▶ _Tujuan Tugas_
Terjemahkan kalimat dari teks tentang koleksi spesimen Kew ini ke dalam bahasa Inggris: "Tidak ada satu pun spesimen yang tidak dieksplorasi terus-menerus oleh ilmuwan."

▶ _Kutipan Dokumen_
┌────────

Dahulu, oleh Wallace, sumbangan tanaman itu hanya diberi label tempat penemuan, yakni Borneo (kini Kalimantan). Kini, spesimen itu sudah dilengkapi dengan tambahan informasi titik koordinat lokasi lengkap dengan foto tanaman dan lingkungan sekitarnya. Saat ini terdapat 7 juta spesimen simpanan Kew di herbarium yang dibangun pada 1872 dengan spesimen tertua teh dari Assam, India. Selain itu, kata Andre, Kew juga memiliki bank benih hidup tanaman dalam kondisi hibernasi yang suatu saat nanti bisa dihidupkan kembali.
Tidak ada satu pun spesimen yang tidak dieksplorasi terus-menerus oleh ilmuwan. Bahkan, dengan kecanggihan teknologi kini data bisa mudah dicari dan diunduh dari situs Kew. Upaya serupa juga dilakukan museum dan kebun raya lain. Harapannya, data bisa diakses dan dimanfaatkan masyarakat untuk mengembangkan sains dan menjaga masa depan keragaman hayati.
Kepala Kebijakan Sains dan Komunikasi di NHM John Jackson menambahkan, 6 juta koleksi flora yang tersimpan di NHM sejak 1650-an merupakan harta karun data bagi riset sains lanjutan atau untuk kepentingan industri. Dengan mempelajari koleksi, ilmuwan diharapkan bisa mempelajari apa yang terjadi pada situasi lingkungan alam masa lalu dan masa kini sehingga bisa memberi rekomendasi terbaik bagi masa depan. ”Untuk membuat kebijakan terkait lingkungan hidup di masa depan, perlu informasi utuh dari pengalaman masa lalu,” ujarnya.

└────────

▶ _Materi Terkumpul_
┌────────

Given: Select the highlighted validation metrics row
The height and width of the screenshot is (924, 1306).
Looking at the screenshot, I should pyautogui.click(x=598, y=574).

└────────

▶ _Hasil Latihan_
There is not a single specimen that is not continuously explored by scientists.